(TASK DETAILS):
Below are entries. Pull out all lines containing "computer".
════════════════════
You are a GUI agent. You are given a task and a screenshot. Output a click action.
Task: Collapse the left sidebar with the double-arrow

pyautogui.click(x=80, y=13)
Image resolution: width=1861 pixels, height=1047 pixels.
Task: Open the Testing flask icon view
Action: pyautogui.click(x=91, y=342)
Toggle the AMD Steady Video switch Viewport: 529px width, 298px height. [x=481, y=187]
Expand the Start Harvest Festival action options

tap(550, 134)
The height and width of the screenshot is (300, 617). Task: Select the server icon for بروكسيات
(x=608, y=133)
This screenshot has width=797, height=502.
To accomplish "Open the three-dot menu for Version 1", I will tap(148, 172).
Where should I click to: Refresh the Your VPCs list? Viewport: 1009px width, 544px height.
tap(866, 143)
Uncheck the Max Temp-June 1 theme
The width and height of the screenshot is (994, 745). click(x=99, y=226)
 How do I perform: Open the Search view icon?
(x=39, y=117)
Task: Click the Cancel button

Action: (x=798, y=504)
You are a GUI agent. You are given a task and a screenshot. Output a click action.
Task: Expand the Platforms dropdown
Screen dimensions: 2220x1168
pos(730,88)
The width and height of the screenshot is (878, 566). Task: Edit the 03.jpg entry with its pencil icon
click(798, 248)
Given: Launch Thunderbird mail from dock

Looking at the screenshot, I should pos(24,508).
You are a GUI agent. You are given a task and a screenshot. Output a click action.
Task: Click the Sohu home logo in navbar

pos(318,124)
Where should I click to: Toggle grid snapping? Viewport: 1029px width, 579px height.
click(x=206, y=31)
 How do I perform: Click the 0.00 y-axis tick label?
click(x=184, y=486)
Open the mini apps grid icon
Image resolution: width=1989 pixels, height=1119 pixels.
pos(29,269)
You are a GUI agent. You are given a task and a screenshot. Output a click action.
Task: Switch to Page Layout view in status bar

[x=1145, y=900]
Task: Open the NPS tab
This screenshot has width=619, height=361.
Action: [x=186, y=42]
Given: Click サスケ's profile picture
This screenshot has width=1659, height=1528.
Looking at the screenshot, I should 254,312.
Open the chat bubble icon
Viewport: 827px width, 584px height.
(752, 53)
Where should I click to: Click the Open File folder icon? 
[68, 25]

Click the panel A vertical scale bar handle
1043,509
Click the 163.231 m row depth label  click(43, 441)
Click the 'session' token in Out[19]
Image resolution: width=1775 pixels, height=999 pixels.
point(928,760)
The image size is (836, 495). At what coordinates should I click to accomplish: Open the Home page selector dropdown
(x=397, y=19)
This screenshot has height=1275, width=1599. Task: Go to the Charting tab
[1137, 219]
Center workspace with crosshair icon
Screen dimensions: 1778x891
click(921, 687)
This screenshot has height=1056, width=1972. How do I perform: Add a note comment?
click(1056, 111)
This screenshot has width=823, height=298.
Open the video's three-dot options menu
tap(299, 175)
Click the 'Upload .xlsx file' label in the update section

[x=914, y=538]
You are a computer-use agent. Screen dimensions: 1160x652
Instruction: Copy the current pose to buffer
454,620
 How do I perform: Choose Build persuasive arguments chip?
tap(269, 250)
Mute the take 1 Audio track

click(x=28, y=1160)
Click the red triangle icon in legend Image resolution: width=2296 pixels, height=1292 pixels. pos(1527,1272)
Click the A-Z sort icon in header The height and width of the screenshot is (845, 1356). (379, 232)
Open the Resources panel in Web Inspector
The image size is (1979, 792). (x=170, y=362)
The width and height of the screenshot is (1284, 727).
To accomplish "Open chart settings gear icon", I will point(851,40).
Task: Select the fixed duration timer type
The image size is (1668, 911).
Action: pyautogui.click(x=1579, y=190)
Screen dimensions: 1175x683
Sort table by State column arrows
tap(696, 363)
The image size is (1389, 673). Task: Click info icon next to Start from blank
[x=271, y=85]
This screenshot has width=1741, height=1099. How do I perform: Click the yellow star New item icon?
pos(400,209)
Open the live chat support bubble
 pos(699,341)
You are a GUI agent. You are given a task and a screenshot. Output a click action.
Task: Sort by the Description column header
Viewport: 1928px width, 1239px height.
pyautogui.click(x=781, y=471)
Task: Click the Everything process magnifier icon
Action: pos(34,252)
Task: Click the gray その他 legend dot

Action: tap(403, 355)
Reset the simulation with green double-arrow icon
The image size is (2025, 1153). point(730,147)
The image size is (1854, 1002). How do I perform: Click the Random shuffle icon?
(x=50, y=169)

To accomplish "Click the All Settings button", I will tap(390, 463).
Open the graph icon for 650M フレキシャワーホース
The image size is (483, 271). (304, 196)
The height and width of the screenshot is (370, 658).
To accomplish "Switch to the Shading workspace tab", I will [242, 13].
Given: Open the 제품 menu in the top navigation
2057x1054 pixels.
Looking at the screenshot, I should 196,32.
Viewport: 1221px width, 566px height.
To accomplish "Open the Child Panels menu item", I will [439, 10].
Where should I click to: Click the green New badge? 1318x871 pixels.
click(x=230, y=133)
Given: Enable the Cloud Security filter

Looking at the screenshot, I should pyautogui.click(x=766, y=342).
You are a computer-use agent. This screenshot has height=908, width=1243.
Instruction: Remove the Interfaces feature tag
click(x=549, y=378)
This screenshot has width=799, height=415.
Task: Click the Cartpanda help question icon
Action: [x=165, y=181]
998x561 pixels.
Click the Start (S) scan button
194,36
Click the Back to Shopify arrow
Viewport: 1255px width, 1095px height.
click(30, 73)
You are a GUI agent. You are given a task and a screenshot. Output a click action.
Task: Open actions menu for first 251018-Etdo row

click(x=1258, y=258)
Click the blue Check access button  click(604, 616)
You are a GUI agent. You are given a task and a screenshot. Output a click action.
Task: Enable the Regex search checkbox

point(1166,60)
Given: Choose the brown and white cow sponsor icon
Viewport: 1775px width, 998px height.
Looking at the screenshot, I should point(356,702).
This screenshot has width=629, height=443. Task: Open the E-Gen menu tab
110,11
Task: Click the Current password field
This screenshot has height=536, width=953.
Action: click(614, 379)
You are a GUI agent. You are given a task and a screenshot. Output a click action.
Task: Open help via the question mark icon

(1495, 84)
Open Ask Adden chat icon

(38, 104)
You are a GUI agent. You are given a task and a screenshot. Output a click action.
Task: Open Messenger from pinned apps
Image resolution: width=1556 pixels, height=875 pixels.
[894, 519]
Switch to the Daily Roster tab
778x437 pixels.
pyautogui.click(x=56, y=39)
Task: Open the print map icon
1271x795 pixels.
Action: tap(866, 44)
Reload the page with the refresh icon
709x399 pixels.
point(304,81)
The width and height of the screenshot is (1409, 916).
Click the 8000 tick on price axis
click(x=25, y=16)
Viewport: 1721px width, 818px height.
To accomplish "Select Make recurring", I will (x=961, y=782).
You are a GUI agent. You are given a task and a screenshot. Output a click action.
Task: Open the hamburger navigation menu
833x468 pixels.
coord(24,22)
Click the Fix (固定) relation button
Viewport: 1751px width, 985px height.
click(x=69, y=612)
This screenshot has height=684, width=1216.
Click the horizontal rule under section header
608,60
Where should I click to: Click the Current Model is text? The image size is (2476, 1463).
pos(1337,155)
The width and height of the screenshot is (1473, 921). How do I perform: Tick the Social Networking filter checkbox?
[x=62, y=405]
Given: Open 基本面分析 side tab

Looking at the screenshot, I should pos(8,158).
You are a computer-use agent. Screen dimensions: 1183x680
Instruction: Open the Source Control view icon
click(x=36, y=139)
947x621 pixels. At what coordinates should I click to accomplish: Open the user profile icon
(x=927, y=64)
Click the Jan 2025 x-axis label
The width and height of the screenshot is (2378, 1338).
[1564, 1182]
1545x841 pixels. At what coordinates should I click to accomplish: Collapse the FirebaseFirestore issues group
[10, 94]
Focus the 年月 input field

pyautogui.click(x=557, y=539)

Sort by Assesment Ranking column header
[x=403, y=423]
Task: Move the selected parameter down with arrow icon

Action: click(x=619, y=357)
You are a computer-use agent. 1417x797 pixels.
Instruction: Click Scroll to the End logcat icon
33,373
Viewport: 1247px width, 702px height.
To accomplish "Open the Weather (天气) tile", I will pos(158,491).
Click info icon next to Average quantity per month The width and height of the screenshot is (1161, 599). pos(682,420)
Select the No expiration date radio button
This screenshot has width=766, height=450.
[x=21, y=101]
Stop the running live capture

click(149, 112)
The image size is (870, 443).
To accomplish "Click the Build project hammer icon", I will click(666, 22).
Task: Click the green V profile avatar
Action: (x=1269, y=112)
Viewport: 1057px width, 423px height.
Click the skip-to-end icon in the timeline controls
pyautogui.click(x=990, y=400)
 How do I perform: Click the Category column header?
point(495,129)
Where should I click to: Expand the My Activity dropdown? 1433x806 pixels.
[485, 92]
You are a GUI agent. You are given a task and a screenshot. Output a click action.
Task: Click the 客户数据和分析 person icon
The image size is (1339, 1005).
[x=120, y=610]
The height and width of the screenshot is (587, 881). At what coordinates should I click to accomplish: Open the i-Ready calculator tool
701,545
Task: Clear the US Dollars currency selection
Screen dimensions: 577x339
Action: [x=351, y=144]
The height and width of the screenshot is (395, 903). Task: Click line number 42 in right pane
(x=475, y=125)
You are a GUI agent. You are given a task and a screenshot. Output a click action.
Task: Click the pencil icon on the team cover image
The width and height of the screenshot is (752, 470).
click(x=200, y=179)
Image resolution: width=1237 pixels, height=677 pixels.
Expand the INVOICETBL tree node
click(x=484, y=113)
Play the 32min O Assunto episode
════════════════════
(RESULT OF THE EXERCISE):
You are a computer-use agent. Screen dimensions: 1160x652
You are a computer-use agent. This screenshot has height=908, width=1243.
You are a computer-use agent. Screen dimensions: 1183x680
You are a computer-use agent. 1417x797 pixels.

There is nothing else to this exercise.